- **WORK TO BE COMPLETED**
State how many lines of the entries hold the string "screenshot". Reply with the number alone.

··· MATERIAL SHOWN ···

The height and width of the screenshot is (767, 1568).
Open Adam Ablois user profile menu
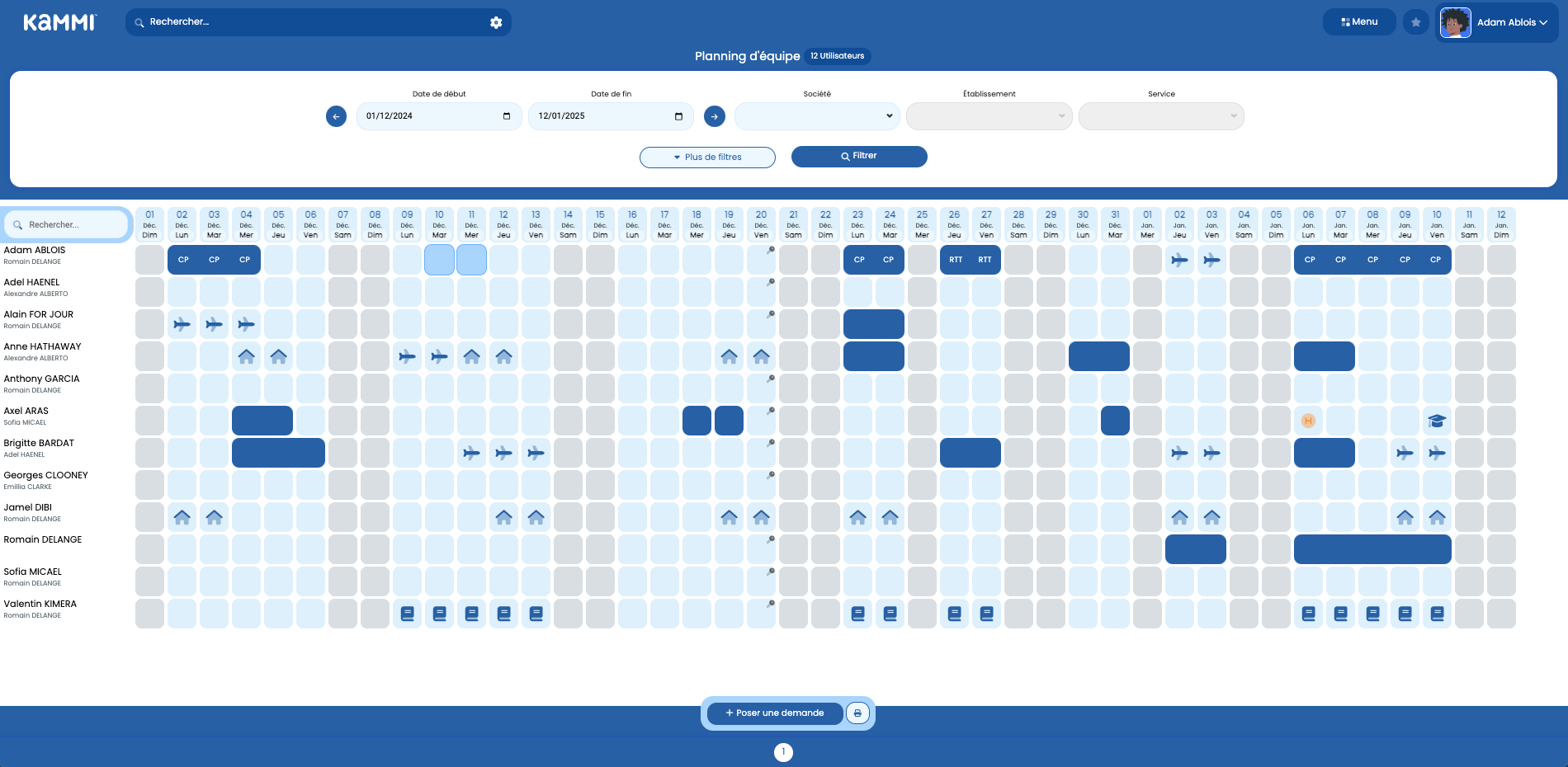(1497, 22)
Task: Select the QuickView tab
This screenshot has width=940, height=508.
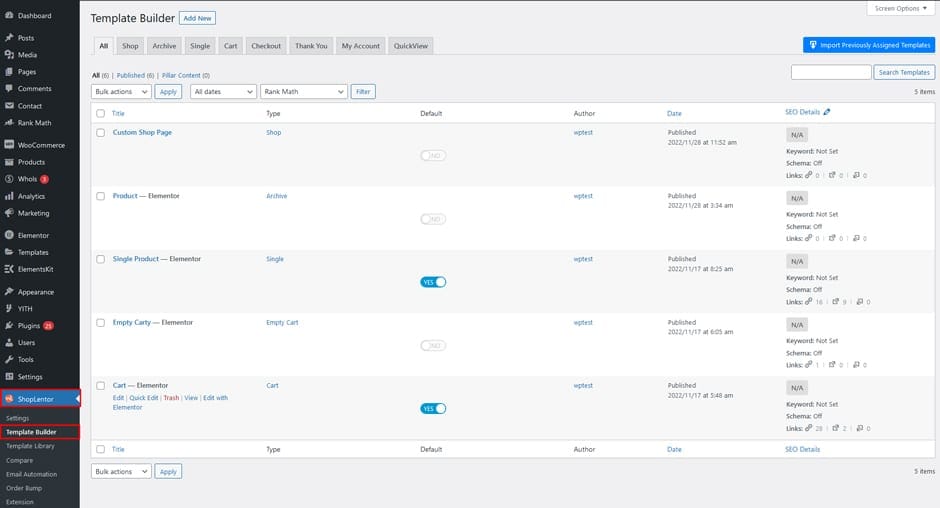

···

- **ANSWER AREA**
2